* TASK SET:
A - List every character named in the narrative part of the story thread, each with the title the text gives them.
B - In the story thread, swap "thunderhawk" for "gunship" and write out the stretch from "Chapter Master Beziel stared" through "(Jun 11, 2008)".
Begin PAGE EXTRACT
Chief apothecary Nass strolled over to him interrupting his thoughts.

“Welcome back Brother Captain.”

“What happened?” inquired Handsfol “After I lost consciousness.”

“We won, brother. The xeno wouldn’t stand after the leader died. The 
Imperial Army pursued them and even as we speak they are crushing them. Thanks to your company’s action we have stopped a Waaagh! That threatened three whole systems.”

“Where are we headed now?”

“We are headed back to our fortress monastery. Chapter Master Beziel wants to talk to you, about your company.”

Handsfol stared down to his severed right arm, and saw a bionic implant, ending in a fist with a storm bolter attached. He stood, thanked the apothecary and joined the rest of his company in their shrine where they were with a Chaplin Linest going over the rites of the fallen. 

(Two weeks later)

Chapter Master Beziel stared at the “Eternal Wrath” coming into low orbit. On board the remnants of the 5th company. He sighed at the loss of ninety five of his Marines! The fifth company did meet a fitting end and did an outstanding job and stopped a Waaagh! That threatened three whole systems and billions of lives. He had spent the last two weeks praying to the Emperor, for the fallen. He knew that it would take decades for the Knights to get the company back to full strength. Until then he had decided to take elements of the 7th, 8th and 9th companies to make up the bulk of the 5th. The thunderhawk carrying captain Handsfol and his men came streaming down from the Cruiser. 

Sorry that there is no action in this one folks. In the next and final chapter there will be lots of action i promise.


----------



## dark angel (Jun 11, 2008)

good work ramo


----------



## Lord Ramo (Apr 12, 2009)
End PAGE EXTRACT
Begin STORED ROWS
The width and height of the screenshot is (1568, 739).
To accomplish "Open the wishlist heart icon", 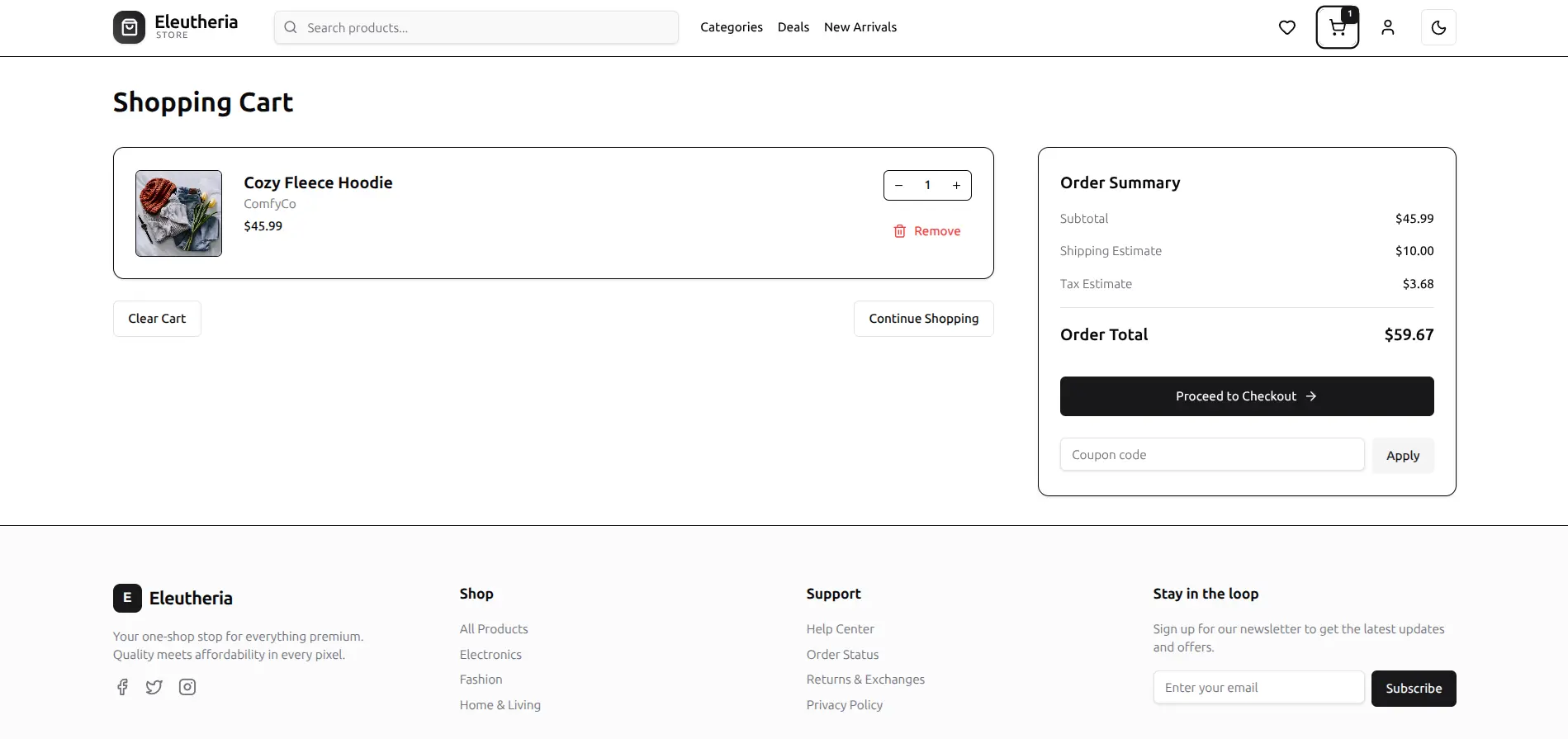I will pos(1286,28).
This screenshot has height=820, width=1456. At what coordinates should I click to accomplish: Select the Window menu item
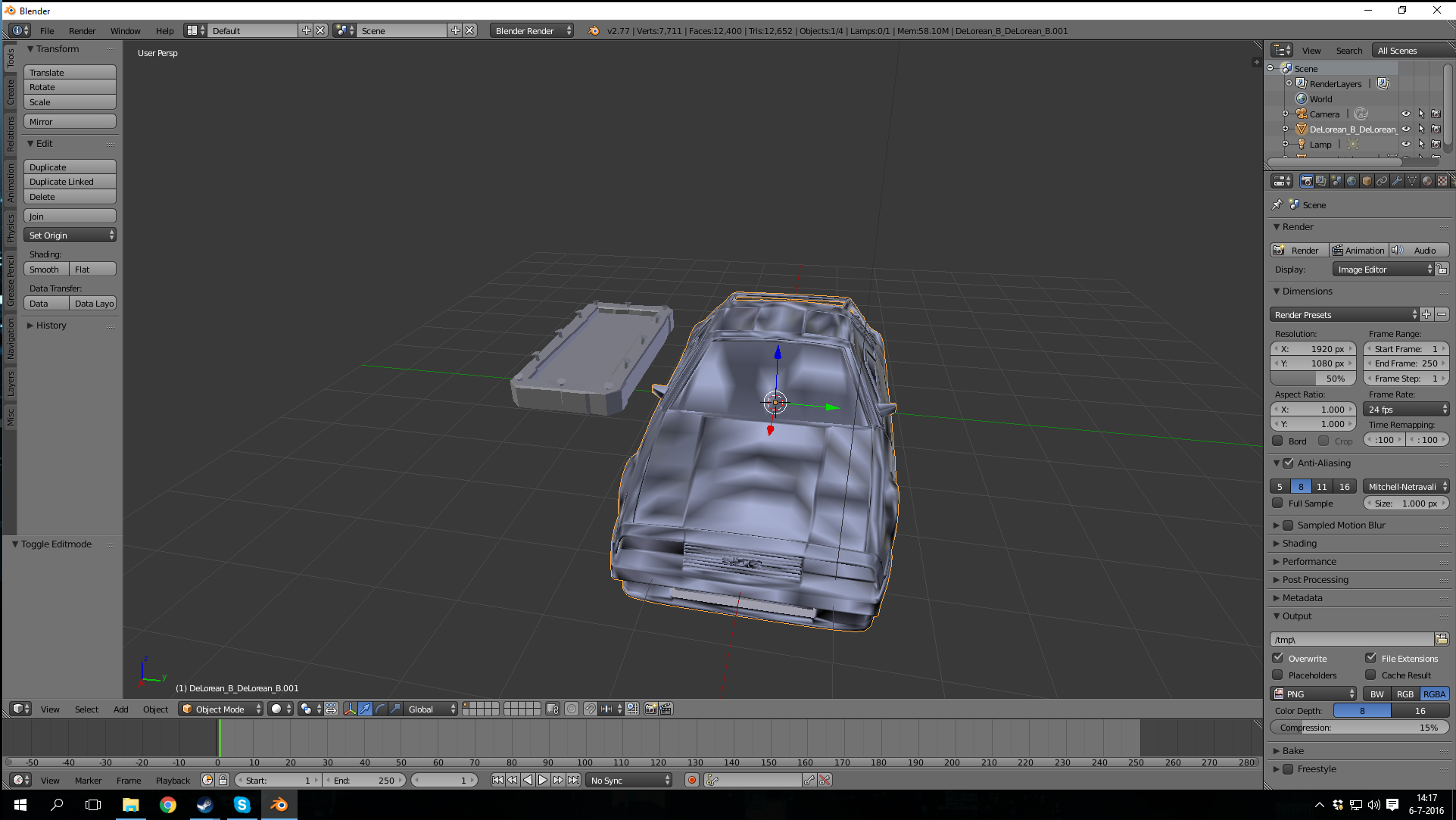124,30
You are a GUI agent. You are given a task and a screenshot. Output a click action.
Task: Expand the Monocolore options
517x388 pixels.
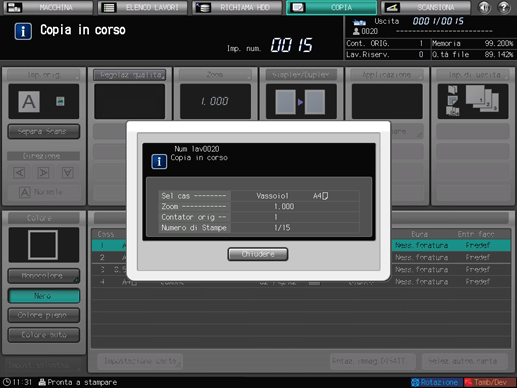click(x=44, y=276)
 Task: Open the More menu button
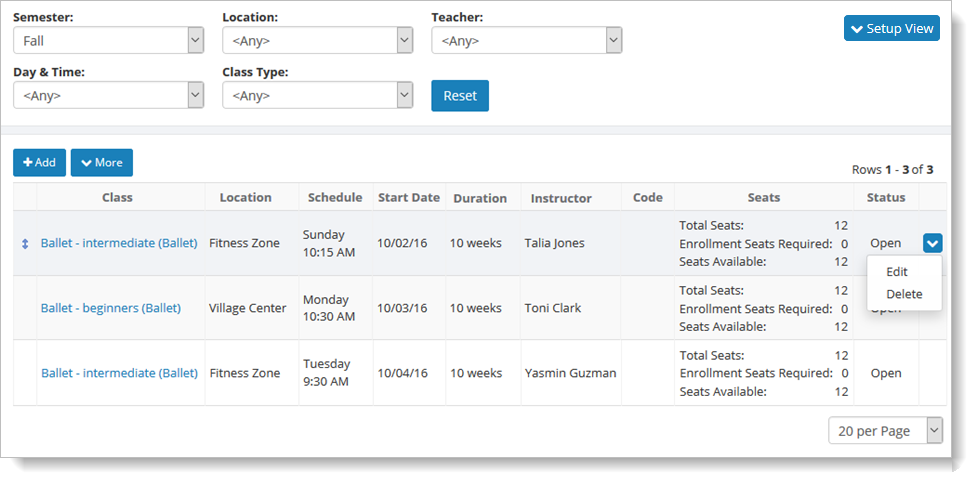click(101, 163)
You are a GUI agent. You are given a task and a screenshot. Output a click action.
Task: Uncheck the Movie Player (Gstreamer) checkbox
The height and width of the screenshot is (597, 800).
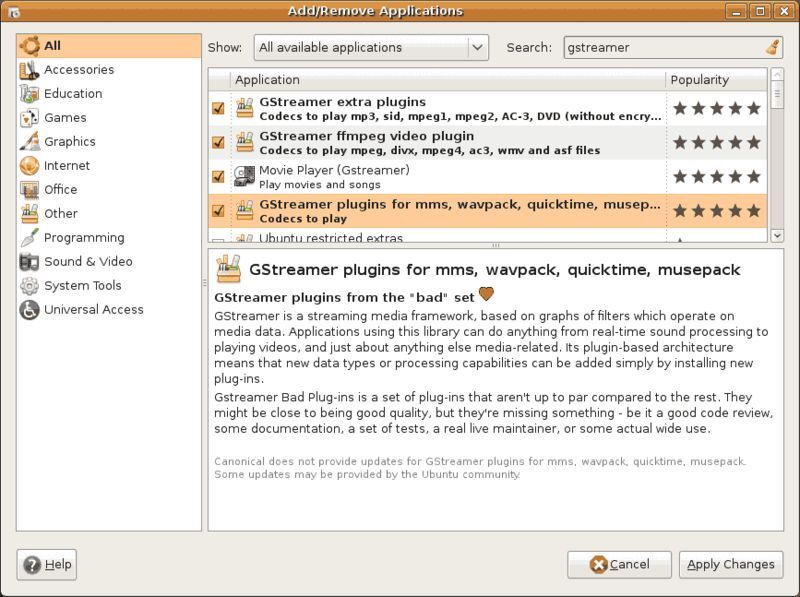218,177
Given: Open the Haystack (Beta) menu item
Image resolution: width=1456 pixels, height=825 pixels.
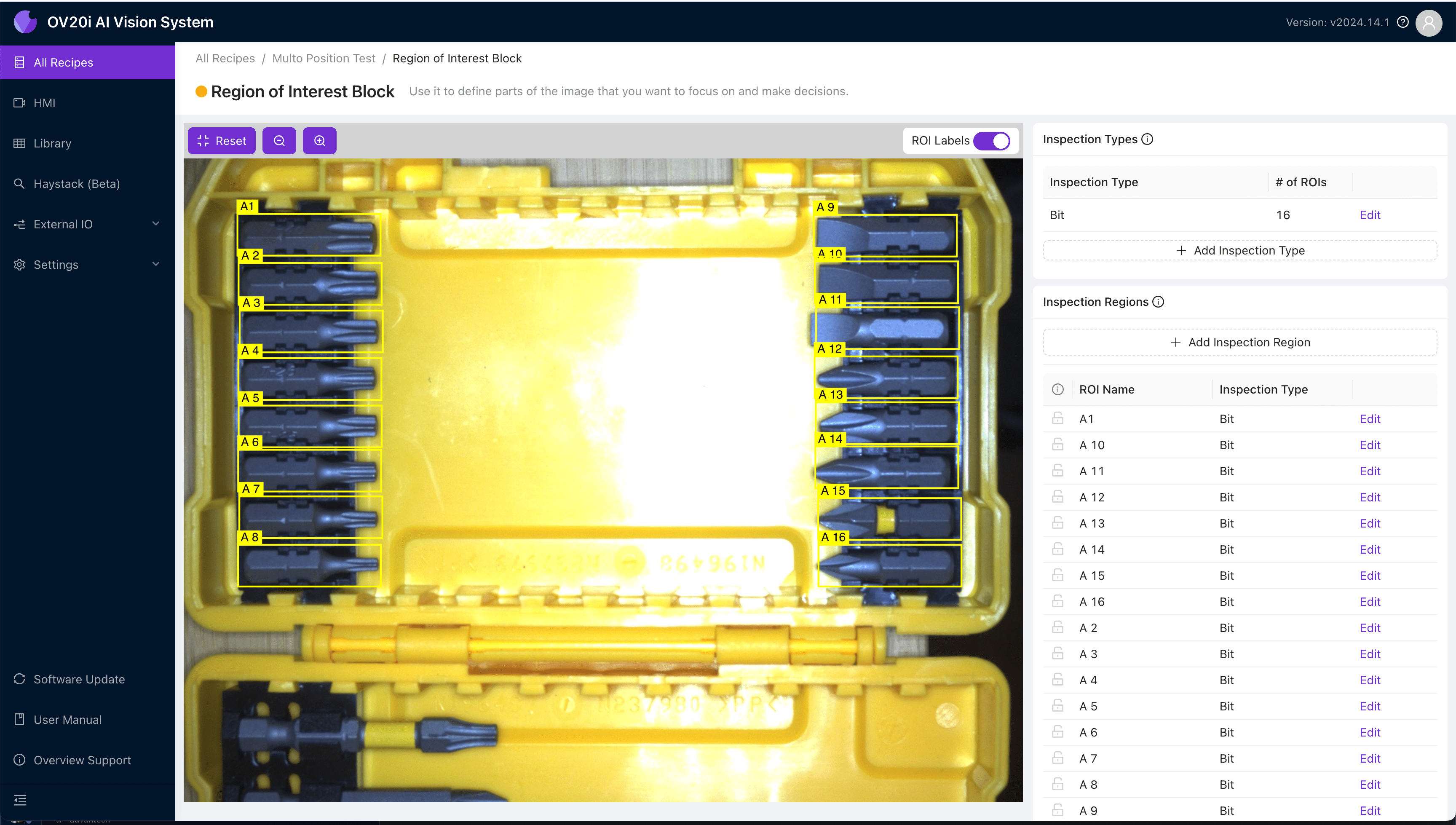Looking at the screenshot, I should (x=77, y=184).
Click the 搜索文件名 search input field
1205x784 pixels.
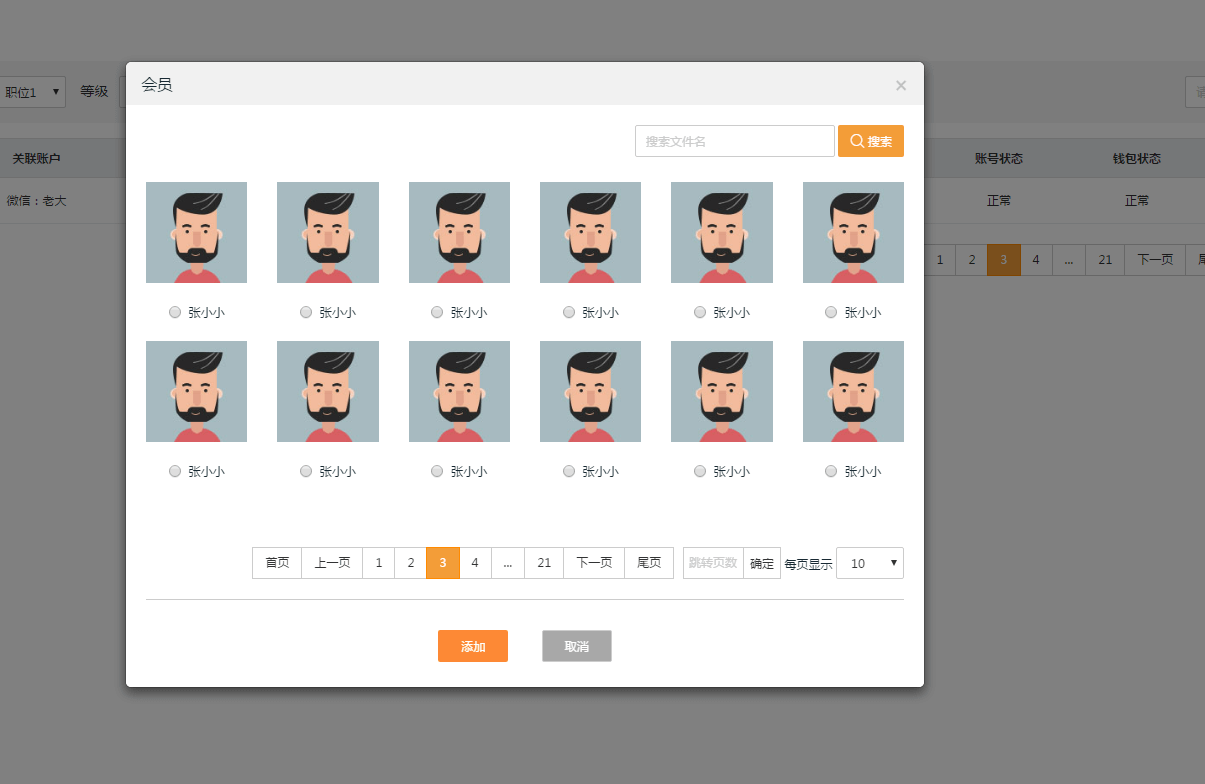coord(734,141)
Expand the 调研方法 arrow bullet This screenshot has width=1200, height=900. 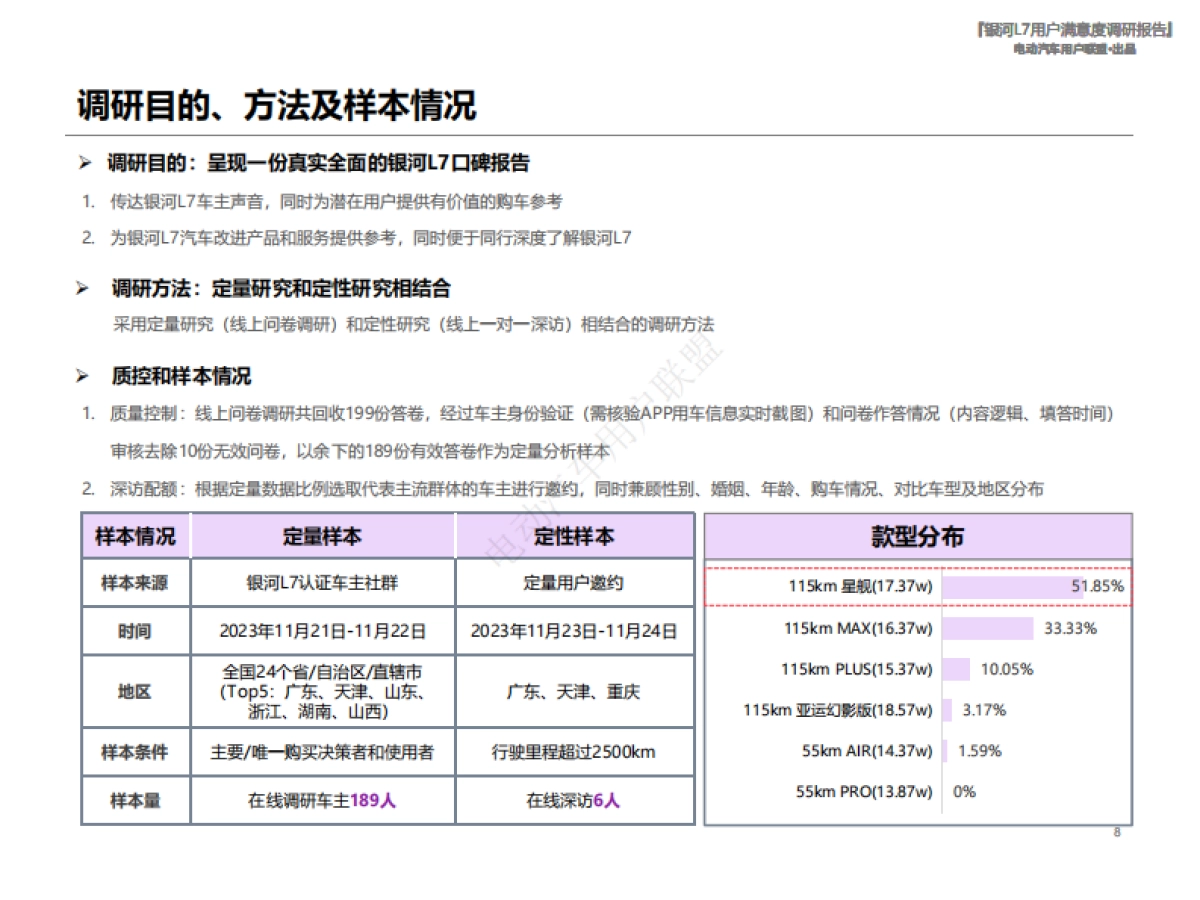click(84, 288)
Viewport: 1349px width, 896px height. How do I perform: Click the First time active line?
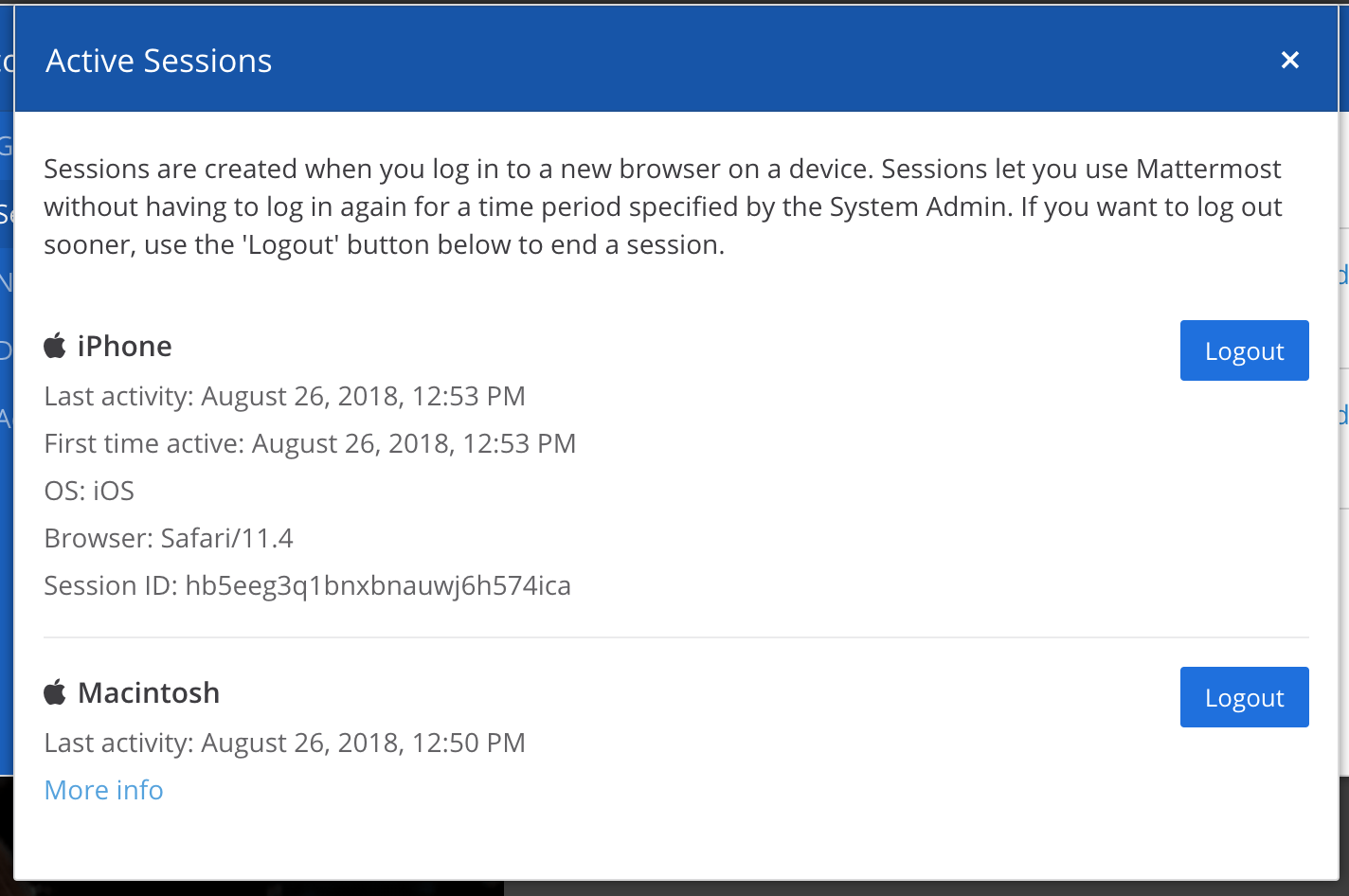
End STORED ROWS
* EXERCISE RESPONSES:
A -
- Chief apothecary Nass
- Brother Captain Handsfol
- Chapter Master Beziel
- Chaplin Linest

B -
Chapter Master Beziel stared at the “Eternal Wrath” coming into low orbit. On board the remnants of the 5th company. He sighed at the loss of ninety five of his Marines! The fifth company did meet a fitting end and did an outstanding job and stopped a Waaagh! That threatened three whole systems and billions of lives. He had spent the last two weeks praying to the Emperor, for the fallen. He knew that it would take decades for the Knights to get the company back to full strength. Until then he had decided to take elements of the 7th, 8th and 9th companies to make up the bulk of the 5th. The gunship carrying captain Handsfol and his men came streaming down from the Cruiser. 

Sorry that there is no action in this one folks. In the next and final chapter there will be lots of action i promise.


----------



## dark angel (Jun 11, 2008)